Beantwoord met de tekst over de Zoutmaxdag hieronder:
1. Op welke datum valt de eerste Zoutmaxdag van 2020?
2. Wat komt er in plaats van strenge en bindende maximumwaarden voor zout?
3. Hoeveel gram zout consumeren mannen van 31-50 jaar in Nederland gemiddeld per dag volgens het RIVM?

Aangeleverd fragment.
◇ ◇ ◇ ◇

Mannen (31-50 jaar) overschrijden zoutgrens

Maandag 13 juli is de eerste ‘Zoutmaxdag’ van 2020: voor mannen van 31 tot 50 jaar. Zij hebben op deze datum al hun maximale jaarhoeveelheid aan zout geconsumeerd, gebaseerd op het advies van de Wereldgezondheidsorganisatie. Frank Lindner van foodwatch: “Nog geen week na de Suikermaxdag voor jonge kinderen, moeten we alweer een ‘anti-feestdag’ in het leven roepen. Hoeveel ‘maxdagen’ moeten er nog volgen voordat de industrie en overheid actie ondernemen?”.

Voedselwaakhond foodwatch verwijst hiermee naar de meest recente afspraken rond de productverbetering van voedingsmiddelen. Na falende zelfregulering door de voedingsindustrie neemt de overheid volgend jaar de regie over, maar houdt hierbij de industrie opnieuw buiten schot. Er komen geen strenge en bindende maximumwaarden om de industrie te verplichten minder zout in hun producten stoppen, enkel stimulering via ‘prikkels’. Lindner van foodwatch: “Als de voedingsindustrie aan de vergadertafel zit met de overheid, blijven de producten op onze eettafel ongezond."

Zoutmaxdag
In 2012 publiceerde de Wereldgezondheids-organisatie (WHO) haar richtlijn ‘Zoutinname voor volwassenen en kinderen’. Hierin geeft zij de sterke aanbeveling om maximaal 5 gram zout per dag te consumeren. De WHO adviseert zelfs om minder dan 5 gram zout te eten om gezondheidsvoordelen te bereiken. Mannen van 31-50 jaar consumeren in Nederland relatief het meeste zout. Met gemiddeld 9,4 gram zout per dag (cijfer RIVM) is dit bijna twee keer zoveel als de WHO adviseert als maximum.

◇ ◇ ◇ ◇

Gegeven materiaal.
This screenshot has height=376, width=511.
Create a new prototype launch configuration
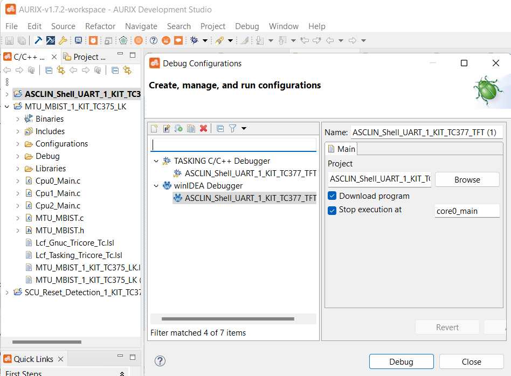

◇ ◇ ◇ ◇

Uitkomst.
1. Maandag 13 juli.
2. Enkel stimulering via "prikkels".
3. Gemiddeld 9,4 gram per dag.